Bundeswehr fehlen Psychiater

HALLE/BERLIN (dpa). Obwohl die Zahl der durch den Afghanistan- Einsatz traumatisierten deutschen Soldaten ständig steigt, fehlt es bei der Bundeswehr nach wie vor an Psychiatern und Psychotherapeuten.

Das berichtet die "Mitteldeutsche Zeitung" (Donnerstagsausgabe) unter Berufung auf einen ihr vorliegenden Bericht des Verteidigungsministeriums an den Verteidigungsausschuss des Bundestages. Demnach sind von 42 Dienstposten in diesem Bereich derzeit lediglich 24 besetzt. Dabei wuchs die Zahl der Fälle von Soldaten mit Posttraumatischen Belastungsstörungen (PTBS) laut Bericht von 121 im Jahr 2005 auf 446 im Jahr 2009.

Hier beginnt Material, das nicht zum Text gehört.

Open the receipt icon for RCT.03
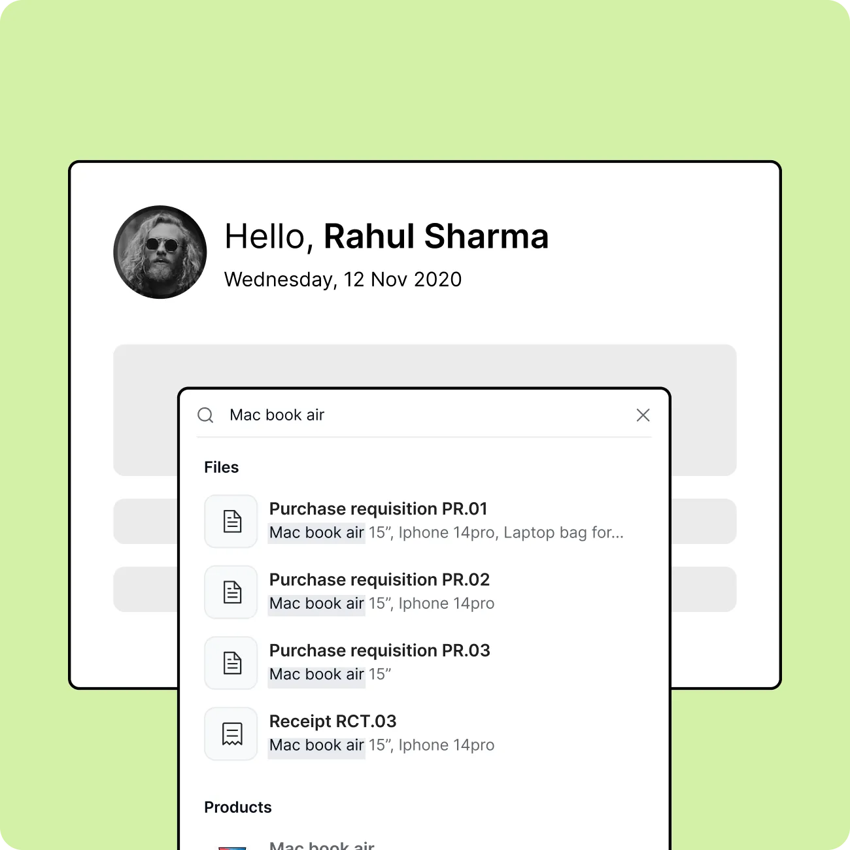The height and width of the screenshot is (850, 850). [x=231, y=734]
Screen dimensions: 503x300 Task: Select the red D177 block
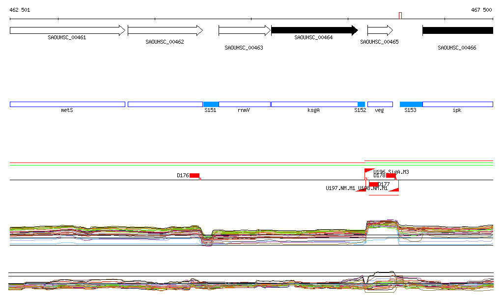(374, 184)
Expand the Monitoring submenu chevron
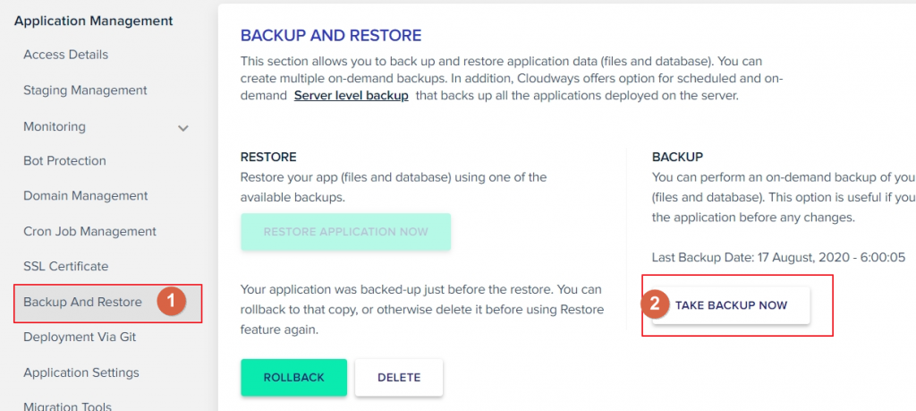 (x=182, y=128)
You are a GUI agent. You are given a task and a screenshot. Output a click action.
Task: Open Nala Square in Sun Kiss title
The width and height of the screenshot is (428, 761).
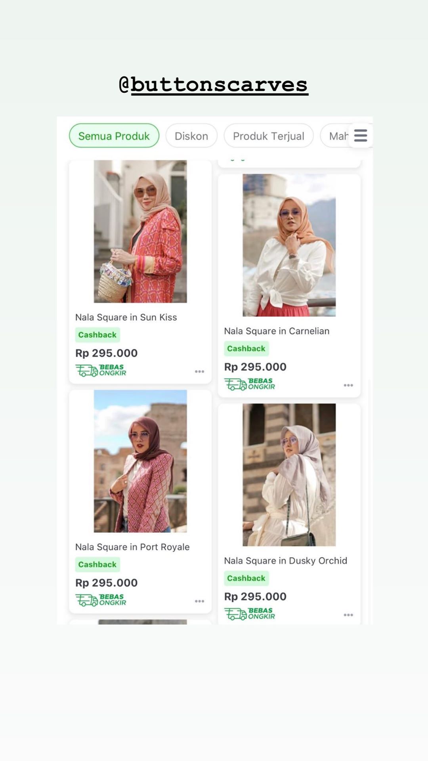tap(126, 317)
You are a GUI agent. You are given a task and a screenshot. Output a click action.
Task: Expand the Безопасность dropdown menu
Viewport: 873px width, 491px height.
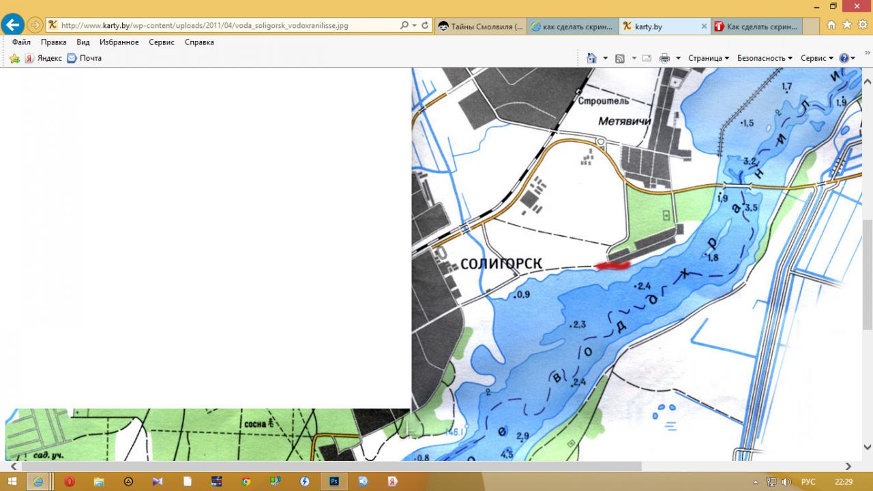(765, 59)
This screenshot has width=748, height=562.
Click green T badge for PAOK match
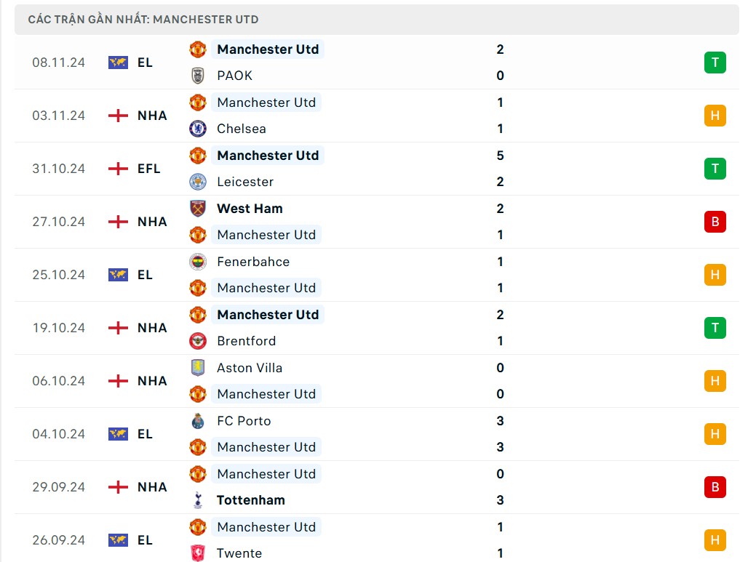point(715,63)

Geradezu explodiert sei die Zahl jener, die nach einem Auslandseinsatz eine dreiwöchige Präventiv-Kur absolvieren. Habe sie 2005 noch bei 100 gelegen, so sei sie im Jahr 2009 auf 1441 Fälle hochgeschnellt. Der verteidigungspolitische Sprecher der SPD-Bundestagsfraktion, Rainer Arnold, forderte in der Zeitung, das Ministerium müsse hier "in die Puschen" kommen. Allerdings sei es objektiv schwierig, Fachpersonal zu gewinnen. Er verwies auf den laufenden Aufbau eines eigenen PTBS-Zentrums auf Initiative des Parlaments.